▶ **Required work**: Copy out the records below from the line containing "Click the GENEL KURA table title" through the line containing "Screen dimensions: 369x491 tap(246, 8)", both lines included, without changing anything in them.

▶ **Data for the task**:
-- Start --

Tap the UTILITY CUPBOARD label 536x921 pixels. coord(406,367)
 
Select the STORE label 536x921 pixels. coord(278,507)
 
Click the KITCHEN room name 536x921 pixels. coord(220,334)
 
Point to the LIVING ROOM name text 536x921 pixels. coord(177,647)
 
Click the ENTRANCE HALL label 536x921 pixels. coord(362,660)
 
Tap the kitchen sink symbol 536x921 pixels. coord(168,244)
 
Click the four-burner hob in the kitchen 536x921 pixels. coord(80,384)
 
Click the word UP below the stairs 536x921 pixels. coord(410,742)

-- End --
-- Start --

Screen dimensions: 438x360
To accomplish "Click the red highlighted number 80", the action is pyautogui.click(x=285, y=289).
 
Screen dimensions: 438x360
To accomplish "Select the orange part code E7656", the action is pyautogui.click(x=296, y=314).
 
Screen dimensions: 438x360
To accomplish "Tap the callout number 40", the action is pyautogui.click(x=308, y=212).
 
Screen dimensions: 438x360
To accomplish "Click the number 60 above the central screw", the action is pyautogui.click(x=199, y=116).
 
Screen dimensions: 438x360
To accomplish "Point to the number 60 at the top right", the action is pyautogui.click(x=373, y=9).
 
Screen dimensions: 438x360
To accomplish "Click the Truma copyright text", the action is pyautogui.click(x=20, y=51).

-- End --
-- Start --

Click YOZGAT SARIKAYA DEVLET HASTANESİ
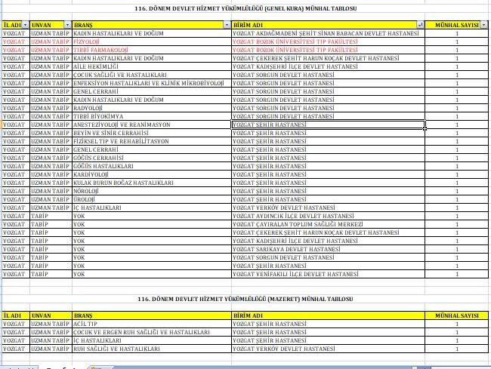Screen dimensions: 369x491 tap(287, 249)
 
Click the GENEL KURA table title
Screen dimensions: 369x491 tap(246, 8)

-- End --

▶ **Output**:
Click the GENEL KURA table title
Screen dimensions: 369x491 tap(246, 8)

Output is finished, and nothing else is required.